Ronnie Klatt and his brother Ray started Lauren Concrete in 1986 with one plant, four trucks, and only a handful of employees. Lauren Concrete now owns three aggregate quarries and is a leading provider of ready-mix concrete in Central Texas. Their fleet includes 292 Mack Trucks, a combination of mixers and semis.

When asked why Lauren Concrete is all in on Mack, the company's vice president of operations, Robert Conrad, sums it up in a word: durability.

"That is probably the biggest thing. We are on road, off road every day. The trucks take a beating, and the Macks have proven to withstand the work that we do," Conrad says.

"Some of our trucks are going to drive a whole lot more miles than our mixer trucks because they are hauling in material from all over the state. They will have a lot more miles on them," Conrad notes, including one 2014 Mack Pinnacle with 849,382 miles on it.

The vast majority of Lauren Concrete's fleet, however, are mixers. And the Mack mixers are ready for whatever terrain Texas can throw at them.

"We go to a huge variety of sites. Some never leave the pavement. And out east the ground is very muddy, the central area is sandy loam rock, and out west the majority of the job sites are very rocky," Conrad says, describing a service area that spans hundreds of miles from the famed hill country to the more placid plains to the east.

Lauren Concrete employs a corps of close to 300 drivers. Truck drivers are chronically in short supply, but Conrad says the Macks are one of the things that keep them coming back, with the ample cab room and "automatic, easy-to-drive" trucks.

And those drivers are always on alert. Safety is a priority, and Lauren Concrete prides itself on its culture of careful.

"We are constantly preaching safety and getting out and looking, knowing where your truck stands. There is a lot of safety training," Conrad says.

The company deploys electronic tablets in trucks to push daily safety messages each morning, implements regular safety meetings, and posts signs at facility exits reminding drivers to "Think Safety in the Moment." This safety-first culture meshes seamlessly with the proprietary safety features that Mack Granite mixers offer for concrete delivery applications.

But whatever Lauren Concrete is doing in the heart of Texas, they are doing it in a way that keeps the customers coming back. "It's been a rough year," Conrad said of 2025, with much of the torrid construction that has defined Austin for the past decade cooling a bit. But even with the tough boom-bust Texas economic landscape, business is still moving along.

"We continue to keep up with demand, offering a superior product and world-class service," Conrad says.

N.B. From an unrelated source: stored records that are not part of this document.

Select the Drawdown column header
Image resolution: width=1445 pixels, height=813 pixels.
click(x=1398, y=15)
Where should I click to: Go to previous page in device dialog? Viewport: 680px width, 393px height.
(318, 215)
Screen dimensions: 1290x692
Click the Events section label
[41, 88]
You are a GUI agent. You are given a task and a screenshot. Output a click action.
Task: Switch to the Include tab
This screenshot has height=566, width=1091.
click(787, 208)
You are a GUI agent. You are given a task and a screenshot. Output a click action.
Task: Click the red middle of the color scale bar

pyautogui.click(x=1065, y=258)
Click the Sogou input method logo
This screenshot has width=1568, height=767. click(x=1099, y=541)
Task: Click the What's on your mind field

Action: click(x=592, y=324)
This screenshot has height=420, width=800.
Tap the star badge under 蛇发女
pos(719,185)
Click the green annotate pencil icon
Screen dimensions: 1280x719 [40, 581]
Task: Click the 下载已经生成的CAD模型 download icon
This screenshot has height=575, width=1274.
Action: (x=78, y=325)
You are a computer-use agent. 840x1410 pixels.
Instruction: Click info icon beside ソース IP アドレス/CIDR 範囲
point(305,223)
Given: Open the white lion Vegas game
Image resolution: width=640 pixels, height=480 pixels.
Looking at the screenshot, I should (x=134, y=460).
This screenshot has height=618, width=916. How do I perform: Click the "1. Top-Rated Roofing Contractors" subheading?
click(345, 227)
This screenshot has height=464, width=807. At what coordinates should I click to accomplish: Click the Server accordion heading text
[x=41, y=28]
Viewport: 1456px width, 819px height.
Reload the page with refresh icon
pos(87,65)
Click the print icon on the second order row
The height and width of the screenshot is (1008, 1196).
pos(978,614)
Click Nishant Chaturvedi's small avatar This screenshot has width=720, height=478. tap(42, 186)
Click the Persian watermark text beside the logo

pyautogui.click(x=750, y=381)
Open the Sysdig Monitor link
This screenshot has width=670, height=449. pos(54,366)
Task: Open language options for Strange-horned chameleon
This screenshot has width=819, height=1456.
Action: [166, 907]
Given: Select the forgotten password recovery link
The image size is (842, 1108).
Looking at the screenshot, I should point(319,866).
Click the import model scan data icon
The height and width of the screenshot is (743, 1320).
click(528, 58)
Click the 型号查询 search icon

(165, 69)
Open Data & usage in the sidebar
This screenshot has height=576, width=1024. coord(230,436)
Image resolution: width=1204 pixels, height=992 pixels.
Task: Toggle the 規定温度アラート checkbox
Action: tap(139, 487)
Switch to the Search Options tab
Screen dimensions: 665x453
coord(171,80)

The demand includes schools, roads, bridges, hospitals, residential work, and high-rises. Lauren Concrete's handiwork is everywhere in Austin, including its iconic "sail tower," which now dominates the ever-changing downtown skyline. The building's actual name is Block 185, and Lauren Concrete was pivotal in its construction, which Conrad estimates took 80,000 yards of concrete to complete

When it was time to pour the 9,000 12,066 yards needed just for the foundation—enough to fill approximately 240 school buses with concrete or create 800 standard-sized residential driveways—Lauren Concrete mobilized its entire fleet of Mack mixers for the overnight pouring. Personnel from the Operations Team at Lauren Concrete described it as a “ballet of trucks” as the Mack mixers came and went in a carefully choreographed dance.  Each truck took about 4 ½ minutes to unload, before the next came to take its place.

In addition to literally building the community, they also create community. You'll find crowds of curious kids with big smiles on their faces clamoring to get up close to a shiny orange and white behemoth Lauren Concrete mixer truck at Touch-a-Truck and other community events.

In more ways than one, Lauren is building the future of Austin—and Mack is helping them pave the way.